I should stop kidding myself with the idea that I have to read a book before watching its movie adaptation. I was on a bit of a Neil Gaiman kick around the time that Stardust was released in 2007 so I had convinced myself that I was going to rush to read the novel as quickly as possible so I could experience the film fully informed. Almost a decade later I finally watched it thanks to a Netflix recommendation algorithm & hadn’t even yet even touched a copy of Gaiman’s book. There was a little fatigue on my end that came with reading a ton of Gaiman works in a row due to a perceived sameness in his narrative structures. More specifically, every Neil Gaiman novel read to me like a down-the-rabbit-hole adventure where a citizen of our realm gets swept up in the complications of a magical one. Although I tired of watching this formula play itself out repeatedly in his novels, it’s one that lends itself very well to cinematic adaptation & when I finally got around to giving Stardust a chance I ended up holding it just as high regard as previous Gaiman projects Coraline & MirrorMask, two movies I love very much.
The first thing most people will likely mention about Stardust is that it is the movie where Robert De Niro plays a crossdressing pirate on a flying ship. This detail is totally significant, as it might be the one role De Niro’s landed in the past 15 years that isn’t a total waste of time & talent (outside maybe his David O. Russell collaborations), but his fey pirate captain is just one of many players in a wide cast of winning eccentrics. Stardust is the kind of movie where every character is likable whether they’re literal star-crossed lovers or murderous goons with coal-black hearts. Boardwalk Empire/Daredevil‘s Charlie Cox stars as our bumbling, babyfaced hero who falls down the requisite rabbit hole to get the story kicked off. In order to retrieve a falling start to prove his love & devotion to a spoiled brat who couldn’t care less about him, our protagonist crosses the wall that serves as a thin barrier between our realm & its magical counterpart.
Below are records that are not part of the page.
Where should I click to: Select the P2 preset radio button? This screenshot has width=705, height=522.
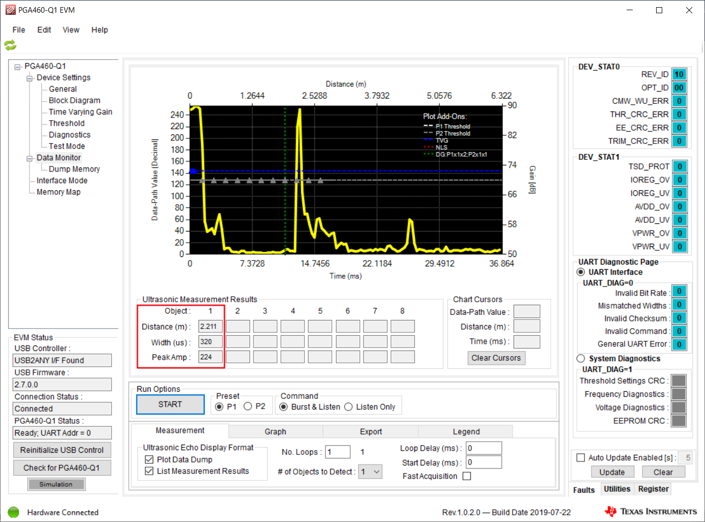click(x=248, y=406)
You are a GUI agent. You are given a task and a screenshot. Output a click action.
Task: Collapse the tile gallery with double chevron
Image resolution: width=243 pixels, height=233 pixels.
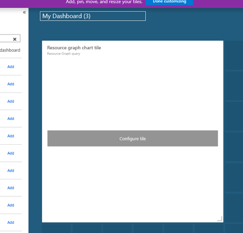point(24,12)
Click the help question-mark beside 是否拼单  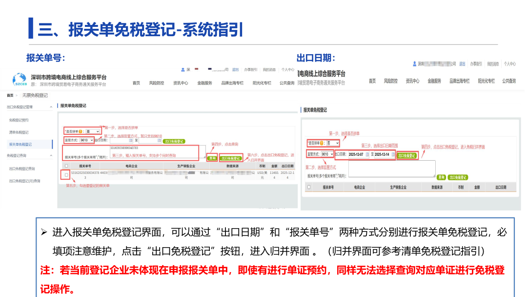tap(81, 131)
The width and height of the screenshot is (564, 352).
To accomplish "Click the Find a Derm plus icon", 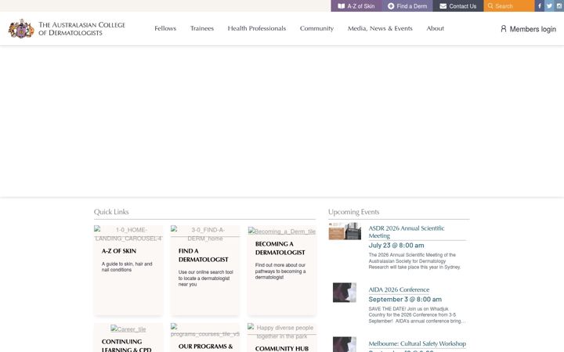I will 391,6.
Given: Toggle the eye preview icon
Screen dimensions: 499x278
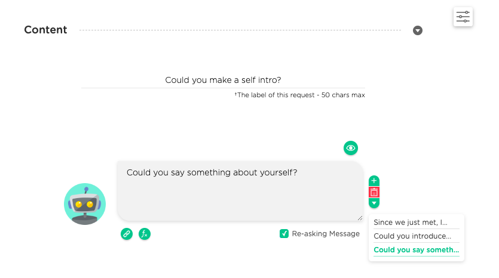Looking at the screenshot, I should [350, 148].
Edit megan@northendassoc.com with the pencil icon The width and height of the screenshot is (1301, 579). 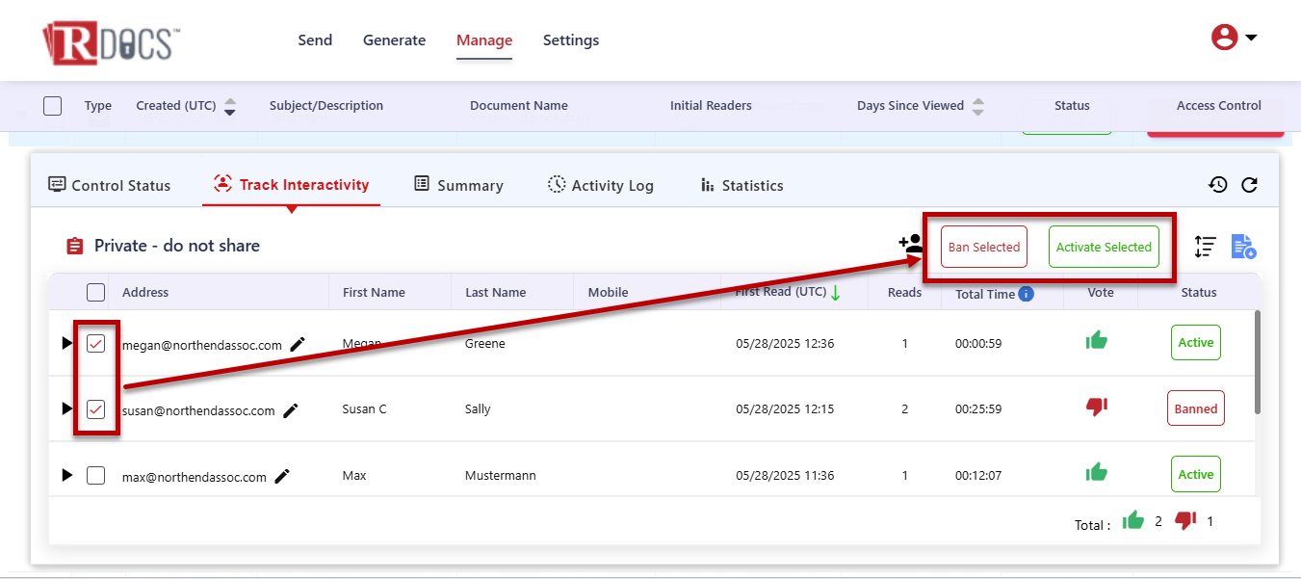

He’s shocked to discover that his fallen star is, in fact, a beautiful woman (played by Claire DaaaaAAaaaanes) & on the journey to bring her back home to his coldblooded beloved, he runs into a long line of magical obstacles that include a coven of bloodthirsty witches (with Michelle Pfeiffer among them), a group of brothers determined to murder each other to claim royalty & their resulting ghosts, a unicorn, a humanoid goat and, yes, a crossdressing pirate & his loyal crew of cutthroats. Stardust shamelessly panders to the Ren Fair crowd & knows exactly how campy it gets in the process. The film’s mix of ribald humor, playful gender-bending, and lighthearted glee for witchcraft & murder all amount to a wonderfully silly adventure epic & mythical romance. Honestly, the only thing holding it back from being a (remarkably goofy) masterpiece is its horrifically shitty CGI, which looks exceptionally poor even for the mid-2000s.
I don’t know if it was the film’s unicorn connection with Legend (sans the wonderful Tangerine Dream soundtrack, unfortunately) or a magical Michelle Pfeiffer recalling her past roles in titles like Ladyhawk & The Witches of Eastwick, but my favorite aspect of Stardust was the way it felt like a throwback to decades-old fantasy classics. It feels like the era of titles like The Princess Bride, The NeverEnding Story, and The Labyrinth is long gone & it’s difficult recall the last time a fantasy epic was this winning. (Sorry, Harry Potter fans; I just can’t get into it.) The best example I can think of from recent memory was Upside Down & most people hated that one (possibly because they thought of it as shitty sci-fi instead of great fantasy cheese.). Are Gaiman & Gilliam the last two significant personalities still bringing this sensibility to the big screen on a somewhat regular basis? (Obviously, Game of Thrones is doing well enough on the televised end of things.) I’m at the point now where any cinematic adaptation of a Gaiman work is more than welcome in my life whether or not I’m committed to actually reading the source material first . . . or ever. The world is thirsty for this kind of romantic fantasy content.